Most clinical trials evaluating the efficacy of antipsychotic medication define a response as a 20% reduction in BPRS total score. This patient group has had an exhaustible array of treatment options prior to Melperone. We have seen a >20% reduction in six patients, some of them displaying a very significant clinical response, characterised as a “remission” by their clinical teams for two patients. Amongst those four patients not responding to treatment, two were not treated over a sufficient period of time and without increasing the dose to the maximum level. From a clinical perspective, any success in terms of symptom reduction is remarkable in a group of patients with treatment refractory chronic schizophrenia. Following failure of Clozapine exposure, nearly all of the patients in this sample had hardly any pharmaceutical alternative for treatment left. When considering outcome, it is important not to focus on objective measures of psychopathological symptom reduction alone. There has been a clear subjective improvement in all but one of the patients currently taking Melperone. Future work should aim to address such changes in social functioning and subjective quality of life in the context of systematic assessments, using a range of established and validated outcome measures.

Despite the fact that some patients reported mild side effects (mainly tiredness, dizziness, and blurred vision), Melperone was well tolerated in this sample with no occurrence of extrapyramidal symptoms despite relatively high dosages administered. Although doses of 100–300 mg a day are considered effective, doses of up to 600 mg a day are used in Scandinavia, where necessary. A study evaluating the efficacy of two different dosages of Melperone (100 or 400 mg daily) in a sample of 34 acutely hospitalised patients found that both dosages resulted in “ameliorating psychopathology and improving overall psychiatric status” [15].

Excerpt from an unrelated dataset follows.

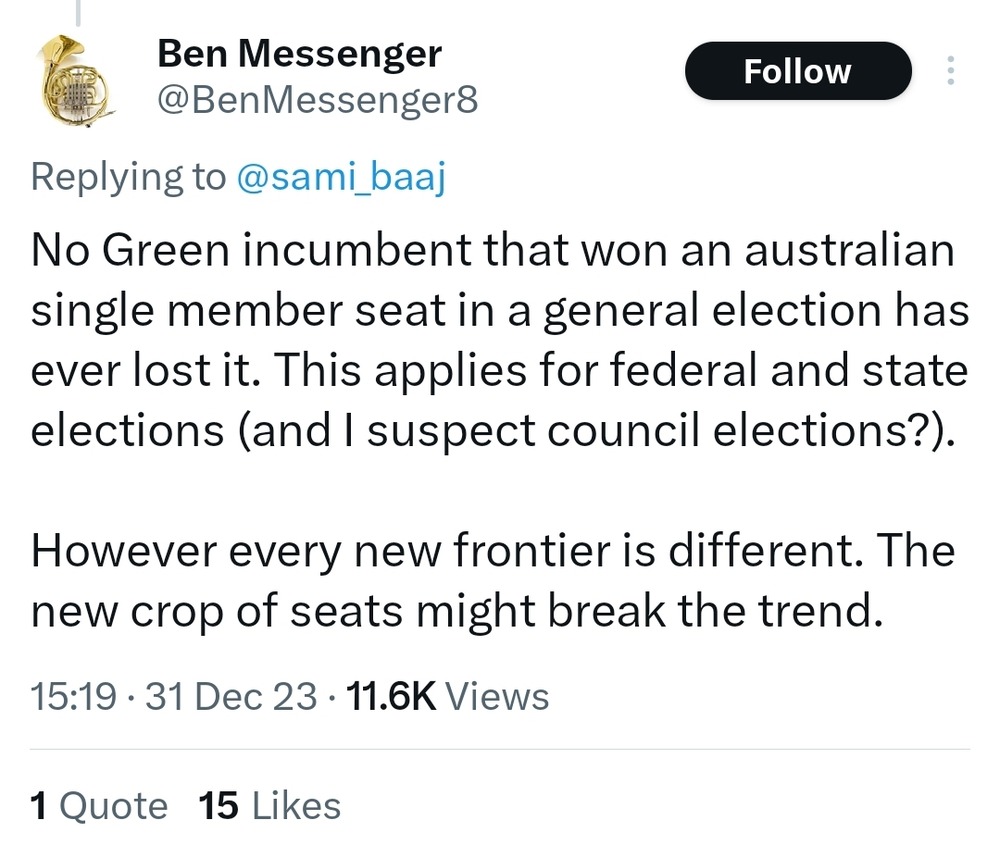Visit the @sami_baaj mentioned profile
The image size is (1000, 845).
340,176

The observed findings can only be discussed with caution; there are relevant methodological limitations. Our sample size of seventeen is small, and given the naturalistic design, the BPRS scores were obtained by doctors currently involved in the patient’s care. They were therefore not blind to previous scores. We continue to collect data. It is however clearly encouraging that a relevant proportion of the patients treated with Melperone in this trust have had good clinical outcomes. It is also useful to know that subjective measures (including carer views) could reveal further benefits. Considering the clinical and research implications of this study, it appears that systematic research regarding efficacy and effectiveness, ideally more randomized controlled trials, is needed. However, Melperone is an “off-patent” drug and with no potential for profit; hence, clinical trials conducted by the pharmaceutical industry and/or applications for licensing from pharmaceutical companies will not be forthcoming. Therefore, independent research trials should be conducted by academic institutions with the support of government research grants. In the interest of those patients who do not respond to available treatments and who therefore continue to suffer from refractory symptoms, other Mental Health trusts in the UK should be encouraged to introduce off-license prescribing of Melperone and other antipsychotics with established clinical track record in other countries. Given the experiences so far in this Trust, those initiatives must be accompanied by systematic promoting strategies in order to provide clinicians proactively with necessary information. At the moment, the best possible care for UK patients remains compromised as some treatment options continue to fall by the wayside.

Conflict of Interests

The authors declare that there is no conflict of Interests.